What would work and what is best
I read a fair number of marketing books (for fun, you know?) and one idea that showed up in all of them is this – don’t try to invent something from nothing. Go with something at least quazi-familiar or rebrand an existing idea… in other words, don’t try to invent “Innovative Arts”.
It seems that I should be doing a clever take on technology class or taking ‘STEM’ as my starting point. Everything would be faster and easier if I’d done this. And it would work too.
But I just can’t. STEM and Technology classes are both trying to bring content to a student. Innovative Arts is teaching the student about themselves. That shift is fundamental. It is giving the time and space to learn about one’s own creative style and potential. It’s about autonomy and self-reflection. It’s about the student having full control and ownership over their own story and understanding of the world.
STEM and Technology classes are important, but Innovative Arts brings a whole new approach to all new subject matter – the student themselves.
We have the means to differentiate a class in such a way that students can choose their own direction. We can then make creativity and autonomy a lesson topic and even, intentionally, bring them to our other class work.

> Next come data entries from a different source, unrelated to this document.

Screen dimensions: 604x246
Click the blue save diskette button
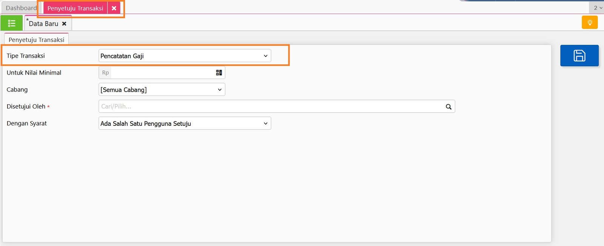click(579, 56)
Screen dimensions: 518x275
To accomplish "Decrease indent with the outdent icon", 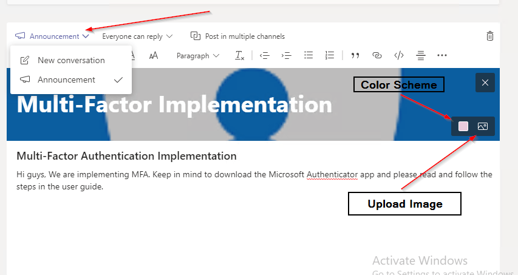I will pos(265,56).
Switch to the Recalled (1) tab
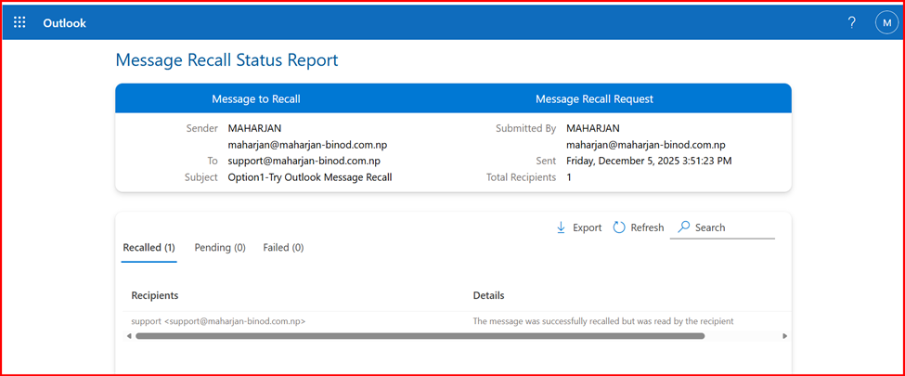Viewport: 905px width, 376px height. pyautogui.click(x=149, y=248)
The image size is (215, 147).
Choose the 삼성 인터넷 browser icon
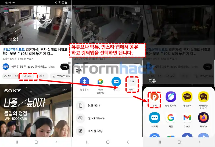[x=171, y=97]
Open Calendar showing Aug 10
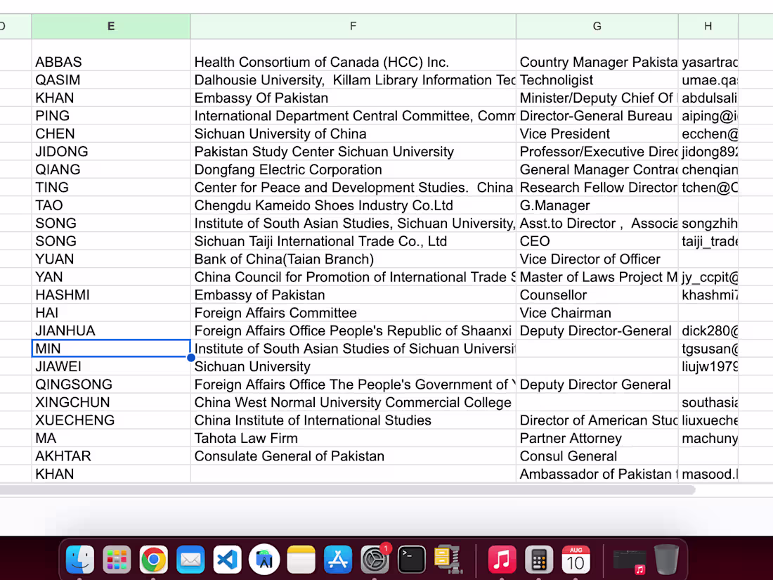 point(576,560)
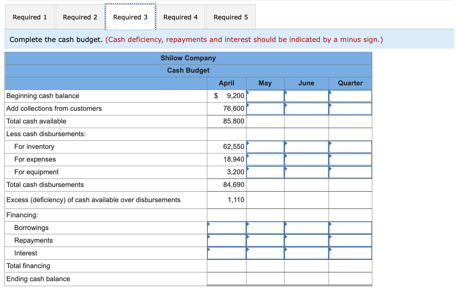The width and height of the screenshot is (459, 290).
Task: Select the April Interest cell
Action: tap(226, 253)
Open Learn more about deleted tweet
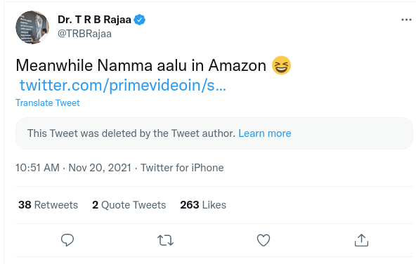Screen dimensions: 416x264 click(x=265, y=133)
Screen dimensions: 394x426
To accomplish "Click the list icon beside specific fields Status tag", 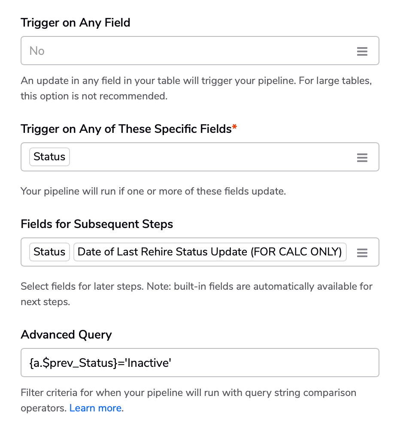I will click(x=362, y=157).
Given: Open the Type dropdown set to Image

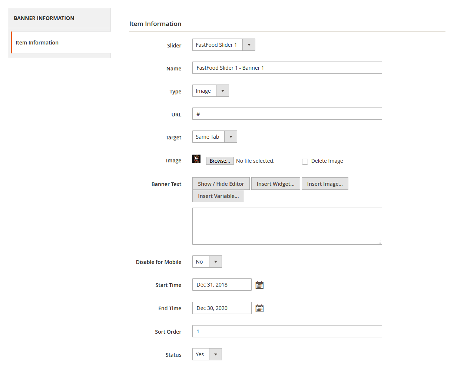Looking at the screenshot, I should pos(211,91).
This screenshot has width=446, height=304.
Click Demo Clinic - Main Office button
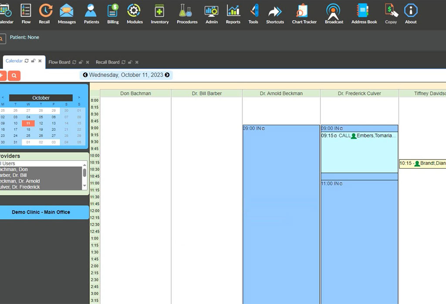coord(41,212)
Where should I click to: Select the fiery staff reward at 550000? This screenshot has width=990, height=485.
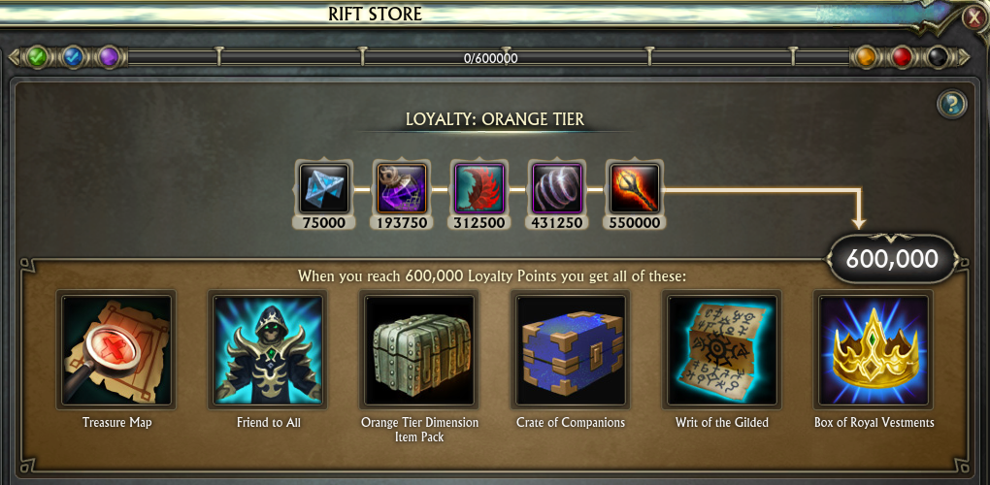[635, 188]
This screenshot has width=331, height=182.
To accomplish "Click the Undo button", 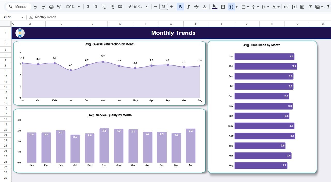I will (x=35, y=7).

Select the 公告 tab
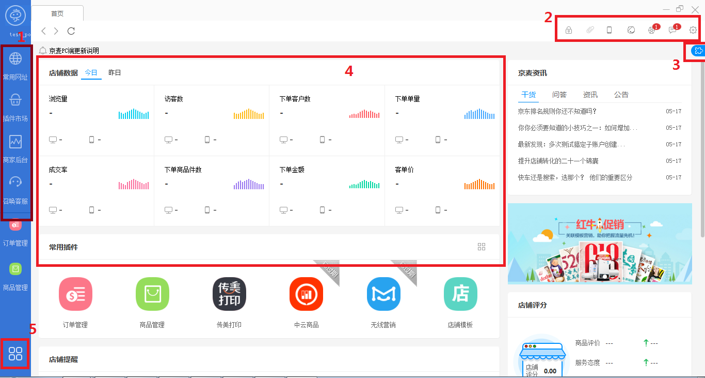point(621,94)
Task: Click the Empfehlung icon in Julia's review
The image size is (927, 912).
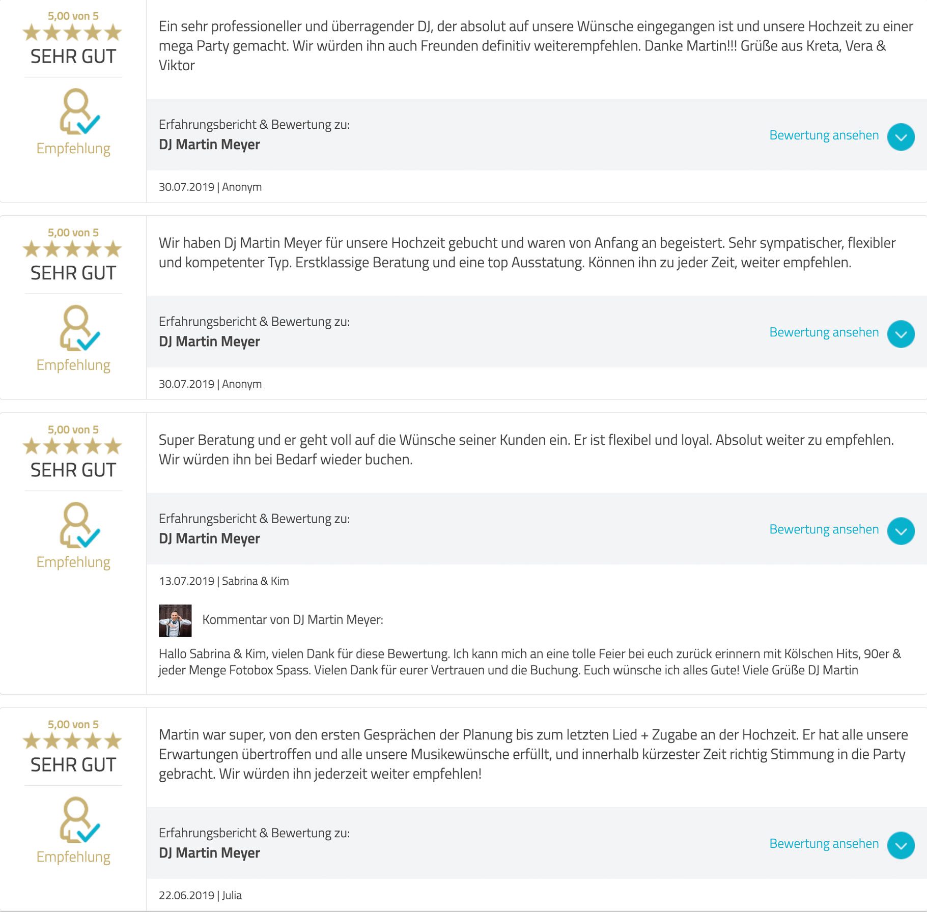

I see so many easier paths that would work… but I have to stick true to my ‘why’ – I started Innovative Arts when my boys were in kindergarten. Next year, they’re in my 5th grade class. The vision is there and the first steps are coming into focus. If I can keep ahead of them, by the time they come into 8th grade, I will have a resource (this site) that could help anyone bring Innovative Arts to many more settings. That has to be the focus – there’ll be time later for whatever comes next.
And I have to trust that by building an unwise-new-thing, a fraction of other educators will see the value in what I have done. Not just a rebranded STEM class.